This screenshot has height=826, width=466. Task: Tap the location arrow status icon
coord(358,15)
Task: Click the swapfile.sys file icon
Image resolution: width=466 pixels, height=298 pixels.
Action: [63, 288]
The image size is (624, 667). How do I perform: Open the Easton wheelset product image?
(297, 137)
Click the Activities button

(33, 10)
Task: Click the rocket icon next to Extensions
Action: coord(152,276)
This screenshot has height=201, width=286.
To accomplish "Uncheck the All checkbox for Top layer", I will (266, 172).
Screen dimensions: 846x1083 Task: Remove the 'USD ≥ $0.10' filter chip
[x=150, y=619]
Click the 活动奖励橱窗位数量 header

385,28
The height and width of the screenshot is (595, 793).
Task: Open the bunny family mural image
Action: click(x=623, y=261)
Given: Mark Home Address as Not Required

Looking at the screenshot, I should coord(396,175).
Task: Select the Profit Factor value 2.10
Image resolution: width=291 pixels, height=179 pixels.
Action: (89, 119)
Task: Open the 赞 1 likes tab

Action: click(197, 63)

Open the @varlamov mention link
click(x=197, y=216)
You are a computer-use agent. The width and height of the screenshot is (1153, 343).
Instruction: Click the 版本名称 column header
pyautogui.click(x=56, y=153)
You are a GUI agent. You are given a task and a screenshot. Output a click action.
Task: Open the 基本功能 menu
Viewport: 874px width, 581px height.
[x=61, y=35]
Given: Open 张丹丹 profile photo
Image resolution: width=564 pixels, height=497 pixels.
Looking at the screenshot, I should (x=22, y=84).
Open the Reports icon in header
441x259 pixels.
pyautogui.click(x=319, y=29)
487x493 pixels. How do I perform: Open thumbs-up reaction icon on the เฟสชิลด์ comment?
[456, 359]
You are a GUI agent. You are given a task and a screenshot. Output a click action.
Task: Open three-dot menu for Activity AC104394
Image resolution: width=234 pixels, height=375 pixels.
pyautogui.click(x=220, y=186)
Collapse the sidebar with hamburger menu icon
# # # # #
» **What to do**
Word for word, copy out the entries.

» **Result for this task**
This screenshot has height=826, width=466. Task: Tap the location arrow status icon
coord(358,15)
Task: Click the swapfile.sys file icon
Image resolution: width=466 pixels, height=298 pixels.
Action: [63, 288]
The image size is (624, 667). How do I perform: Open the Easton wheelset product image?
(297, 137)
Click the Activities button

(33, 10)
Task: Click the rocket icon next to Extensions
Action: coord(152,276)
This screenshot has height=201, width=286.
To accomplish "Uncheck the All checkbox for Top layer", I will (266, 172).
Screen dimensions: 846x1083 Task: Remove the 'USD ≥ $0.10' filter chip
[x=150, y=619]
Click the 活动奖励橱窗位数量 header

385,28
The height and width of the screenshot is (595, 793).
Task: Open the bunny family mural image
Action: click(x=623, y=261)
Given: Mark Home Address as Not Required

Looking at the screenshot, I should coord(396,175).
Task: Select the Profit Factor value 2.10
Image resolution: width=291 pixels, height=179 pixels.
Action: (89, 119)
Task: Open the 赞 1 likes tab

Action: click(197, 63)

Open the @varlamov mention link
click(x=197, y=216)
You are a computer-use agent. The width and height of the screenshot is (1153, 343).
Instruction: Click the 版本名称 column header
pyautogui.click(x=56, y=153)
You are a GUI agent. You are given a task and a screenshot. Output a click action.
Task: Open the 基本功能 menu
Viewport: 874px width, 581px height.
[x=61, y=35]
Given: Open 张丹丹 profile photo
Image resolution: width=564 pixels, height=497 pixels.
Looking at the screenshot, I should (x=22, y=84).
Open the Reports icon in header
441x259 pixels.
pyautogui.click(x=319, y=29)
487x493 pixels. How do I perform: Open thumbs-up reaction icon on the เฟสชิลด์ comment?
[456, 359]
You are a GUI agent. You are given a task and a screenshot. Output a click action.
Task: Open three-dot menu for Activity AC104394
Image resolution: width=234 pixels, height=375 pixels.
pyautogui.click(x=220, y=186)
Collapse the sidebar with hamburger menu icon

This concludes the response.